So they’re going to redesign the Postal Vehicles again. Probably a good idea. Mail carriers deliver mostly packages now and their vehicles are set up to deliver antique letter mail from twenty years ago. But they used to change the vehicles every now and then just to rattle the crew.

I personally preferred the ones we started with in the ’70s. They were little right-hand-drive Jeeps and you could reach everything you needed from the front seat without dislodging a butt cheek. Each one had its own idiosyncrasies. If you were a lowly sub, you’d get to choose something particularly quirky from the bottom tier of the fleet. It took a certain amount of mental agility to switch from the one with the window that wouldn’t go down to the one where you had to stand on the gas and the brake at the same time to modulate your speed. I hadn’t been working there too long before the day I tried to save time by sliding open my door as I was coasting up to a stop, and it slid clear off its rails and cartwheeled down the street behind me. Fortunately no bystanders got decapitated but I do remember looking in my rear-view mirror and thinking: even without a decapitation event, this isn’t ideal. I could probably get in trouble for this. But I backed up, hauled the door off the pavement, and stuck it back on the rails good as new, making a mental note that Jeep 998 is the one where you have to be careful of the door, and if I had a choice, I’d try to get the one where the engine didn’t turn off even when you took the key all the way out. Because that one had a stellar emergency brake.

A tidy bunch

Big change after the first couple years. The Jeeps were repainted WHITE red and blue from the former BLUE red and white. The extra paint gave the rivets a little more integrity. We got used to the white. Everyone liked to use Route 532’s Jeep because the carrier, a neat dresser with aviator shades and a lounge-lizard beard, had it tricked out with wall-to-wall carpeting. For me, it didn’t make up for the cigar stench or the fug from the pine-tree deodorizer.
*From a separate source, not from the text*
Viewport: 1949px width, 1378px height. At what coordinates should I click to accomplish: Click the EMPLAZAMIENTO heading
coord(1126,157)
The Jeeps were troublesome but entirely too useful and soon enough we had them all swapped out for Ford Pintos. The big hump running down the middle for the power train proved to be a pain in the ass to arrange mail trays around, but worse, Pintos were already famous for blowing up whenever someone tapped them on the rear bumper, which is probably why the Postal Service got them cheap. And whenever we drove them up to a stop sign, we could hear an ocean of fuel sloshing back and forth underneath us like an ominous tide. It was like straddling a low-tech rocket. For the first time, we had three-point seat belts, too, so we wouldn’t be able to bail out immediately when we were set on fire. Nobody missed them when they were towed away.
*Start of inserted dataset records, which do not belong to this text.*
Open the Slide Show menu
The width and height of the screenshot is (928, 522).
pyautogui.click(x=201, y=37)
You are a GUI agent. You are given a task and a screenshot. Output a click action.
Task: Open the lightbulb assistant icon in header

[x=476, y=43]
A few forgettable station wagons (K-Car? Aerostar?) were trundled out and abandoned and then they

came up with the first vehicle specifically designed for us, and not whacked together out of an existing fleet with extra trays bolted on. The LLV was supposed to last for twenty years, and maybe it would under the care of someone who had purchased it for personal use, but the best of us sought only to keep the daily damage to a minimum. The LLV required actual training to operate. It was an opaque box. There would be no looking over your shoulder to back up. Instead, it was decked out with dozens of mirrors on all corners, some of which were aimed at other mirrors so that you could make out what you were about to back into, as long as you knew which mirror to check and as long as it wasn’t raining; and some of the mirrors were purely there for extra jazz. Most of us were never sure if we were looking at traffic coming up on our left, traffic behind us, or a video of little toy cars. We each had half-day training on the LLVs and were pronounced good to go as soon as we could drive five minutes without crushing an orange cone.

Within a few months all the predictable problems were solved by a new edict from Management that we were no longer allowed to put our vehicles in reverse. This meant we couldn’t get in or out of the garage. The edict was altered slightly so that you could put your vehicle in reverse if no one was watching, but if you hit something, it was totally your fault because they warned you.

These are the vehicles that are being phased out now. The new ones will allow you to stand up in the back and have lots of room for packages. The mirror situation probably won’t have improved. If you have to track the trajectory of your sliding door as it goes sailing down the street now, you’re probably out of luck.